Erkasap Nilufer, Ozyurt Rumeysa, Ozkurt Mete, Erkasap Serdar, Yasar Fatih, Ihtiyar Enver, Ciftci Evrim, Canaz Funda, Colak Ertugrul
Department of Physiology, Eskisehir Osmangazi University Medical Faculty, Odunpazari, Eskisehir 26040, Turkey.
Department of General Surgery, Eskisehir Osmangazi University Medical Faculty, Odunpazari, Eskisehir 26040, Turkey.
Exp Ther Med. 2021 Jun;21(6):600. doi: 10.3892/etm.2021.10032. Epub 2021 Apr 11.

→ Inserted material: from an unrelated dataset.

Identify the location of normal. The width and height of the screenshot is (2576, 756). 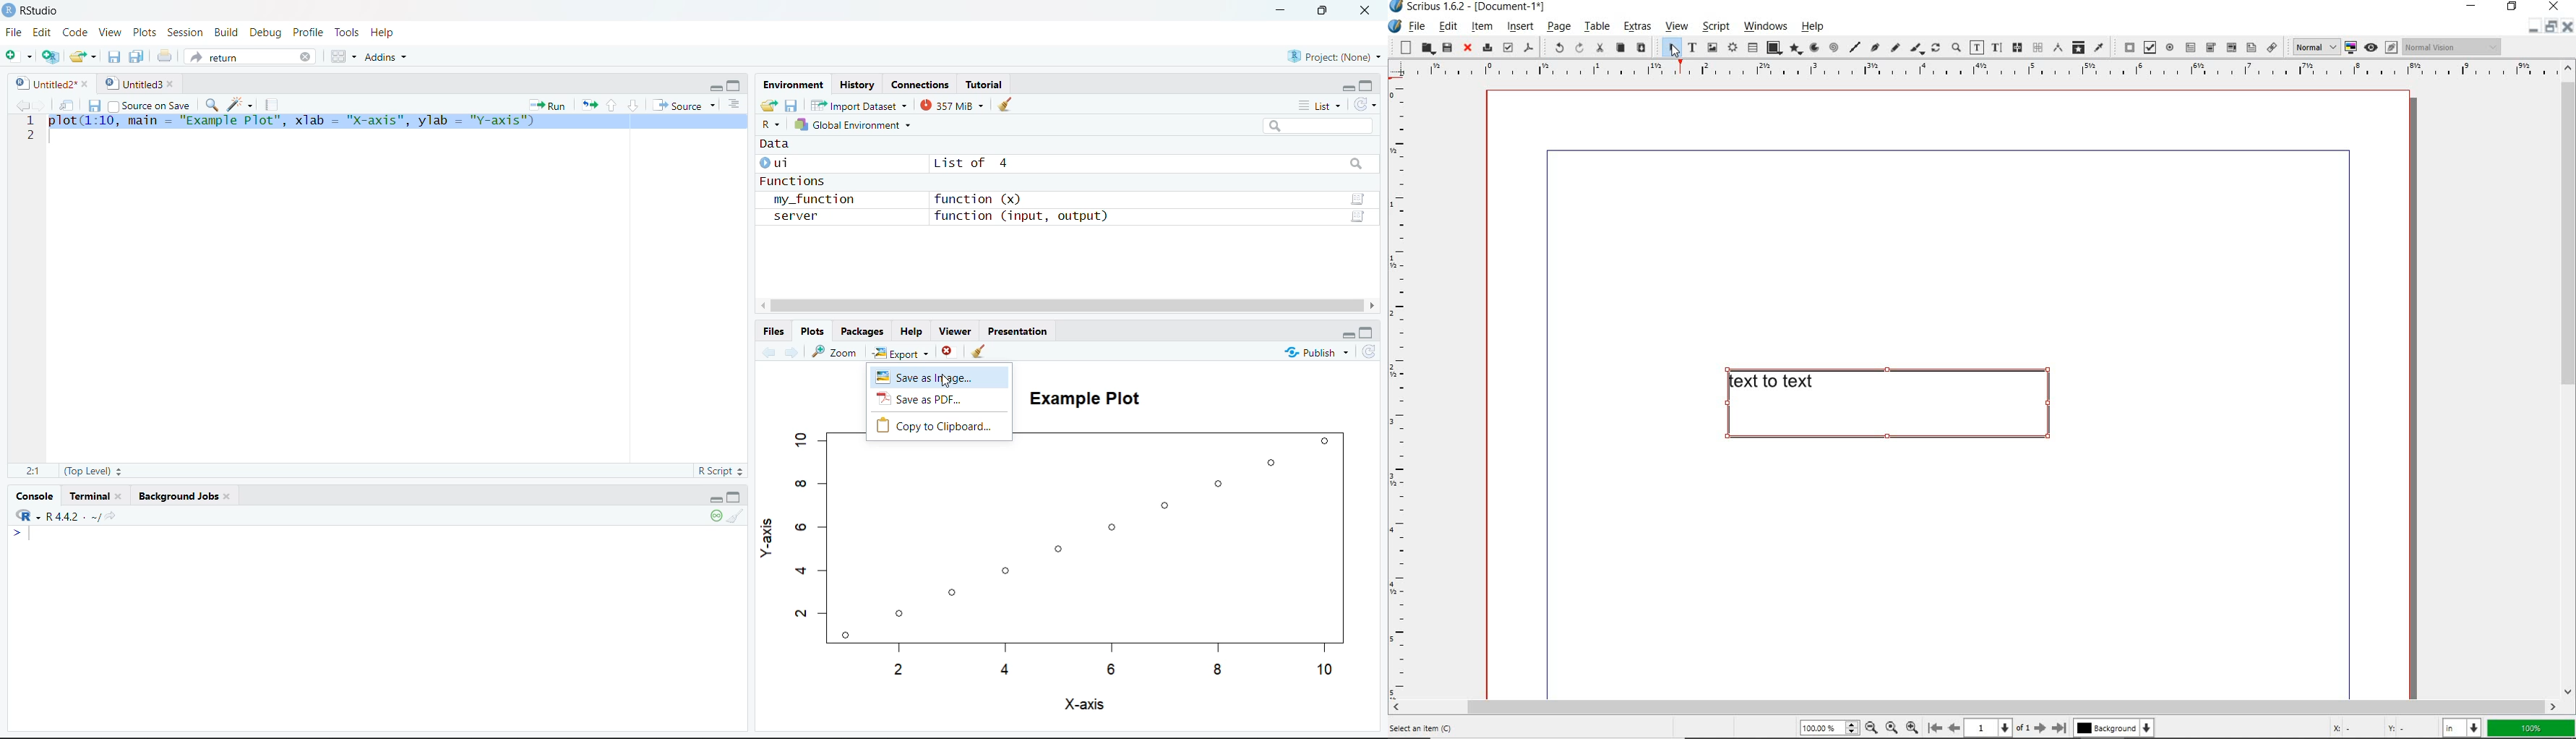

An increasing number of studies have shown that angiogenesis has an important role in the progression of cancer. The growth of a new network of blood vessels is crucial for tumor growth and metastasis, which is promoted by several proangiogenic factors. Leptin, an essential adipokine that is secreted from fat tissue, is one of these pro-angiogenic factors. It has been shown that the inhibition of leptin-induced angiogenesis resulted in decreased levels of vascular endothelial growth factor (VEGF)/VEGFR2, hypoxia inducible factor (HIF) 1α, NF-κB, IL-1 and Notch and reduced the tumor growth in breast cancer. Leptin induces angiogenesis in breast cancer either by upregulating VEGFR2 in endothelial cells or by increasing VEGF/VEGFR2 expression through the Notch, IL-1 and leptin crosstalk outcome (NILCO) pathway. NILCO is a novel mechanism that interacts with proinflammatory and proangiogenic signals, which are critical for cell proliferation and angiogenesis in cancer. Several studies have shown that components of NILCO may affect human cancer incidence and progression. However, to the best of our knowledge, the interactions between Notch, IL-1 and leptin in human colorectal cancer have not been yet studied at the molecular level. The aim of the present study was to investigate the expression levels of genes related to the NILCO pathway in human colorectal cancer specimens. The current results demonstrated that leptin, leptin receptor (ObR) b, Notch-1, Notch-4, IL-1α, IL-1β, IL-1R, IL-6, JAK-2, STAT-1, STAT-3, VEGFA, VEGFR1, VEGFR2, TNF-α and NF-κB mRNA expression levels in the cancer tissue were increased compared with the normal tissue. No significant changes in the mRNA expression levels of Jagged-1, HIF-1α and TNF receptor 1 were observed. Western blotting revealed that the protein expression levels of IκB were increased in the cancer tissue compared with normal tissue, whereas HIF-1α and phosphorylated STAT-1 levels were decreased. IL-6 and VEGFA plasma concentrations were statistically raised and the leptin plasma concentration was also raised, although significantly, patients with cancer compared with control individuals. Together, the present findings indicated that Notch, IL-1 and leptin may serve a crucial role in the development of colorectal cancer.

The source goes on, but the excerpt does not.